#### DIRECTIONS:
Please transcribe exactly the lines from the one containing "Where should I click to: Tap" through the end of the records below, both included, and nothing else.

#### PROVIDED INFORMATION:
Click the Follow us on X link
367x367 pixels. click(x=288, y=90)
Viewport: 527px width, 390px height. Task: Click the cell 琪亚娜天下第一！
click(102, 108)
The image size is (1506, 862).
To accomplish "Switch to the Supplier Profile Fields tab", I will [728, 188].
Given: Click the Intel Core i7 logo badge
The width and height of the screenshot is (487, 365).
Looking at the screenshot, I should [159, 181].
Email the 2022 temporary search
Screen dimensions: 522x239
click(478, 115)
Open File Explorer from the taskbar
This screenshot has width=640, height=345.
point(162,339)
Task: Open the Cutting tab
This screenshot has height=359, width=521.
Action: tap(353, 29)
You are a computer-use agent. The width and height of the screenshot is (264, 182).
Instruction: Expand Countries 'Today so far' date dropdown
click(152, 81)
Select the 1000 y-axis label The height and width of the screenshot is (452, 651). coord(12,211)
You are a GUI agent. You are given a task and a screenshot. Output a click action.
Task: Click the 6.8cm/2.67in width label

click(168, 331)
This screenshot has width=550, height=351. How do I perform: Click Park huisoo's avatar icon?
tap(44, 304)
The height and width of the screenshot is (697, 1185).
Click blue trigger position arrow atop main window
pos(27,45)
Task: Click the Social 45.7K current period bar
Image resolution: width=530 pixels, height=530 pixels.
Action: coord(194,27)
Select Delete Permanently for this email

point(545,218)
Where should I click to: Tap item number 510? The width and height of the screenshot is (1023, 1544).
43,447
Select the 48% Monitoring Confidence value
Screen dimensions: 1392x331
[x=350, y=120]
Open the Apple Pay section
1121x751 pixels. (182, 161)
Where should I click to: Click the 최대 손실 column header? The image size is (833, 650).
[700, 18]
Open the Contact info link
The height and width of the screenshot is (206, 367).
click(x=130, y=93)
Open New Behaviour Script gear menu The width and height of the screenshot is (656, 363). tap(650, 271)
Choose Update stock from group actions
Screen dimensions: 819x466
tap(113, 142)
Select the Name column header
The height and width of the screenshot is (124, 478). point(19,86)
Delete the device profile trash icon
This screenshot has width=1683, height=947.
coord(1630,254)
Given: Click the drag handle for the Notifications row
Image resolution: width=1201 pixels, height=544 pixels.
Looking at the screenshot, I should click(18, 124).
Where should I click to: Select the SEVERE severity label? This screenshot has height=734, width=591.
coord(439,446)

#### ANSWER:
Where should I click to: Tap item number 510? The width and height of the screenshot is (1023, 1544).
43,447
Select the 48% Monitoring Confidence value
Screen dimensions: 1392x331
[x=350, y=120]
Open the Apple Pay section
1121x751 pixels. (182, 161)
Where should I click to: Click the 최대 손실 column header? The image size is (833, 650).
[700, 18]
Open the Contact info link
The height and width of the screenshot is (206, 367).
click(x=130, y=93)
Open New Behaviour Script gear menu The width and height of the screenshot is (656, 363). tap(650, 271)
Choose Update stock from group actions
Screen dimensions: 819x466
tap(113, 142)
Select the Name column header
The height and width of the screenshot is (124, 478). point(19,86)
Delete the device profile trash icon
This screenshot has width=1683, height=947.
coord(1630,254)
Given: Click the drag handle for the Notifications row
Image resolution: width=1201 pixels, height=544 pixels.
Looking at the screenshot, I should click(18, 124).
Where should I click to: Select the SEVERE severity label? This screenshot has height=734, width=591.
coord(439,446)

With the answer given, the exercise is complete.